他にも世の中にはたくさん材料はあります.列挙するとキリがありません.

では,加工できる材料と加工できない材料の違いは何でしょうか?

答えは簡単.材料には吸収しやすい光と吸収しにくい光があるからです.すべての材料(物質)には光を反射したり,吸収したり,透過しています.この性質を理解することがミソです.

レーザー加工では光エネルギーをピンポイントに集中して照射することで,光エネルギーを吸収した材料の温度は上昇し,やがて融解や蒸発をします.しかし,材料の光エネルギーの吸収率に波長依存性があります.例えばマイクロ波では加工ができるのに赤外線では加工がなかなかできないということが多々あります.

パンを焼くのは電子レンジ?オーブン? 答えは波長にあり!

もちろんオーブンですよね?ですが,実はどちらも光を使って温めるという機械であることに変わりはないのです.この二つの機械の違いはまさに用いる光の波長にあります.

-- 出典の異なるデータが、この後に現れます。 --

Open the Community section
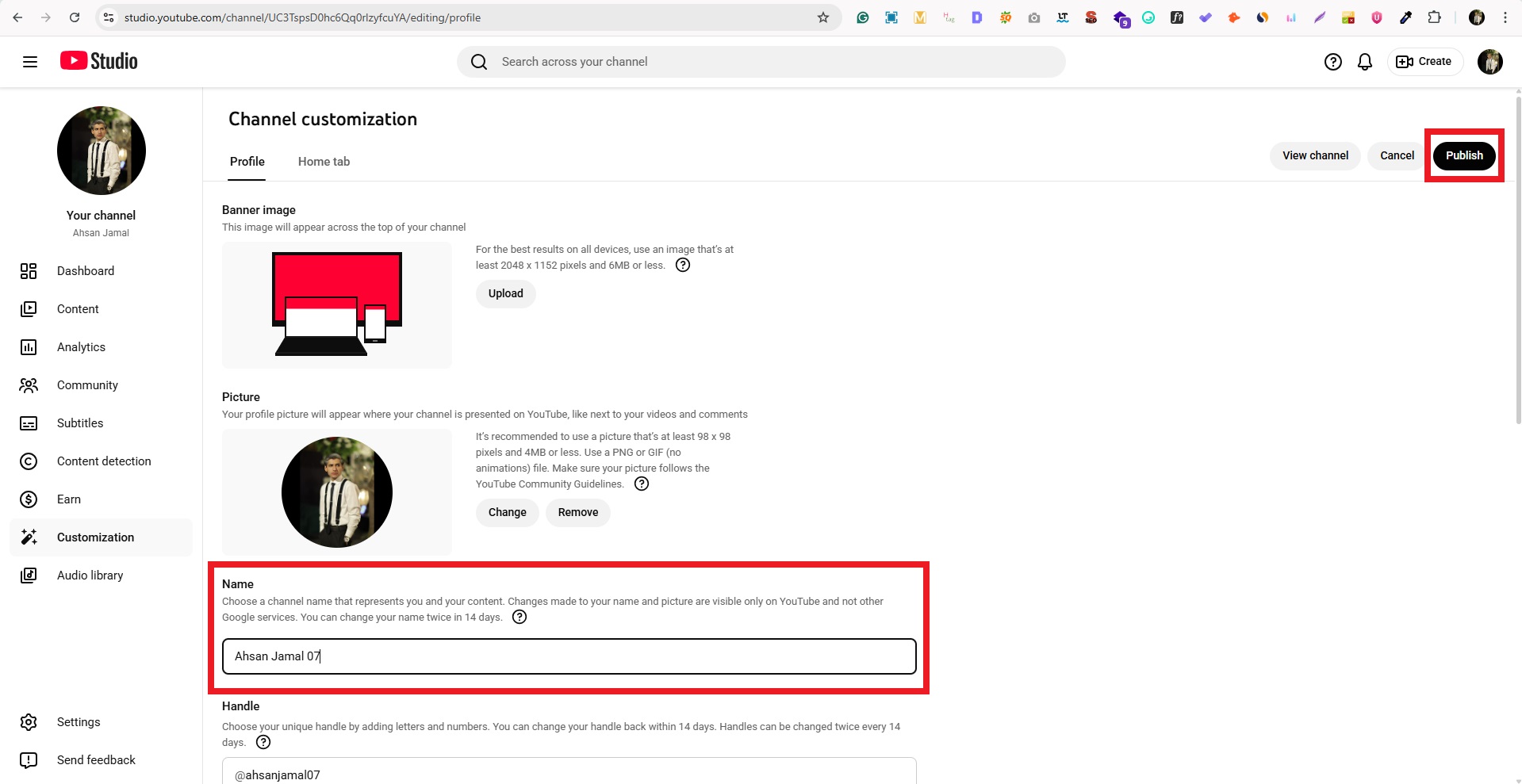Screen dimensions: 1522x784 tap(87, 385)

電子レンジはマイクロ波(波長12cm),オーブンは赤外線(波長1μm程度)を用いています.電子レンジは水の吸収率が最も高い波長を用いているため,水分を多く含んだ食品を温めることに適しています一方で,オーブンはどのような食材でも吸収されやすい赤外線を用いているため,乾燥しているパンを焼くときに用いられるわけですね

さらに材料に対して光がどの角度で入射するかによって反射率や吸収率は変わります.これ以上の話はかなり複雑になってくるのでここでは述べません.

さあ,具体的に考えましょう!

どこのご家庭にもある半導体レーザー↓

405 nmの波長を持つ半導体レーザーですね.私が使っているのも同じくらいの波長です.

アクリルの透過スペクトルはこんな感じ↓

アクリル(スミペックス)の紫外・可視・近赤外線吸収スペクトル https://www.sumitomo-chem.co.jp/acryl/03tech/b1_kougaku.html

405 nmのレーザーであれば,90%以上透過してしまうことが分かると思います.すなわち,吸収される光は10%にも満たず加工には不適であるといえますね.一方で,仮に300 nmの紫外線レーザーや2300 nmの赤外線レーザーがあれば,加工ができそうなのはお気づきですよね!

紫外線レーザーは高価で出回りにくいのですが,赤外線レーザーは入手しやすくCO2レーザー(波長10.6 μm)もその一種です.

色んなレーザーがありますが,加工材料に合わして適切なレーザーを選ぶ必要があるということをわかって頂けたかと思います.